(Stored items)
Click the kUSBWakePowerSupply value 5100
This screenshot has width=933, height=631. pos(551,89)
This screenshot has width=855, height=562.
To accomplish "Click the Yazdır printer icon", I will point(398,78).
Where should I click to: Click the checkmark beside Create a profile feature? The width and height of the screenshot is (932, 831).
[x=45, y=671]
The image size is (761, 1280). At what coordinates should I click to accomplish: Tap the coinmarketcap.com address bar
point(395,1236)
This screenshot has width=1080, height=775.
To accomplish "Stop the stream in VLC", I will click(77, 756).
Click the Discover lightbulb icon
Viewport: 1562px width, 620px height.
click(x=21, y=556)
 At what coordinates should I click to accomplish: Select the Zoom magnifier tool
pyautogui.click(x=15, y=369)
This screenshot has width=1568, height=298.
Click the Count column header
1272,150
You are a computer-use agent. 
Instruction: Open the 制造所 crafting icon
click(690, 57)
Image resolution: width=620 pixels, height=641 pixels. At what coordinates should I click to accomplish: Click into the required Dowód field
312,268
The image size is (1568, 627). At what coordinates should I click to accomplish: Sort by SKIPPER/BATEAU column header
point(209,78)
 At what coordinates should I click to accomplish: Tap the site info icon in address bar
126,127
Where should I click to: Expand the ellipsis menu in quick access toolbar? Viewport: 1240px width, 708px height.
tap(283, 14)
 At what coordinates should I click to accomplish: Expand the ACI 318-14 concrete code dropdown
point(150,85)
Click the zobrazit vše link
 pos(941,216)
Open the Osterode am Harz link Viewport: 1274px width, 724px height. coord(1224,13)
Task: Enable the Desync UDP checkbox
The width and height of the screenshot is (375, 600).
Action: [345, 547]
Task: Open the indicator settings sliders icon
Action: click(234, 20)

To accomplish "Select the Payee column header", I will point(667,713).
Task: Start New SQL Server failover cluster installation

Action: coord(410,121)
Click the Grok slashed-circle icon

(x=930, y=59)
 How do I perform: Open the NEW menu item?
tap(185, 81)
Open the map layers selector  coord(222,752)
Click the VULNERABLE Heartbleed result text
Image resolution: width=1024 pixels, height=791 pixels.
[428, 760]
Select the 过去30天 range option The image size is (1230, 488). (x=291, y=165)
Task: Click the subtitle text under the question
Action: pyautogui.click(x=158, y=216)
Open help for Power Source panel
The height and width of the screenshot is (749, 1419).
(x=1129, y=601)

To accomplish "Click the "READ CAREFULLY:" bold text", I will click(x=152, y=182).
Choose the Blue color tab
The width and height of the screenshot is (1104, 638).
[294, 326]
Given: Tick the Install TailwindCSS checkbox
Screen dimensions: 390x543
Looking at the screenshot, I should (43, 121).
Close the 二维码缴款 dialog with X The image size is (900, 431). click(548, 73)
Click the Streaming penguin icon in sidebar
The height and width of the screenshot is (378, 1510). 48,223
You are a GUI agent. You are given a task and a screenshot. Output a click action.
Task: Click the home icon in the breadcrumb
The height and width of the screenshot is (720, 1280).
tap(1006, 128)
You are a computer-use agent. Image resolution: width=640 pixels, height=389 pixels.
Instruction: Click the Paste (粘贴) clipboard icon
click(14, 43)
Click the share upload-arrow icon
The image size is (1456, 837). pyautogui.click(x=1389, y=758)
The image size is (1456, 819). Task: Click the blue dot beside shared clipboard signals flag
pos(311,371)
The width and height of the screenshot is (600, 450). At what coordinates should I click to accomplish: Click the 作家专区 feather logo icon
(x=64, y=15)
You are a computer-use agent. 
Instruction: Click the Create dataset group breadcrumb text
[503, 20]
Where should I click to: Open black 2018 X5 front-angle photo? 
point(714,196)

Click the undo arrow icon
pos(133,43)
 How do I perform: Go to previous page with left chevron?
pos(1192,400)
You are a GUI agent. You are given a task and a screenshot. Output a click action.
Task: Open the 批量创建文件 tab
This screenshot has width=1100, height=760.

Problem to work on >> What the task asks for is a word-for-word repeat of the lines above, from the first through the one containing "This screenshot has width=1568, height=298.".

Answer for this exercise >>
Click the kUSBWakePowerSupply value 5100
This screenshot has width=933, height=631. pos(551,89)
This screenshot has width=855, height=562.
To accomplish "Click the Yazdır printer icon", I will point(398,78).
Where should I click to: Click the checkmark beside Create a profile feature? The width and height of the screenshot is (932, 831).
[x=45, y=671]
The image size is (761, 1280). At what coordinates should I click to accomplish: Tap the coinmarketcap.com address bar
point(395,1236)
This screenshot has width=1080, height=775.
To accomplish "Stop the stream in VLC", I will click(77, 756).
Click the Discover lightbulb icon
Viewport: 1562px width, 620px height.
click(x=21, y=556)
 At what coordinates should I click to accomplish: Select the Zoom magnifier tool
pyautogui.click(x=15, y=369)
This screenshot has width=1568, height=298.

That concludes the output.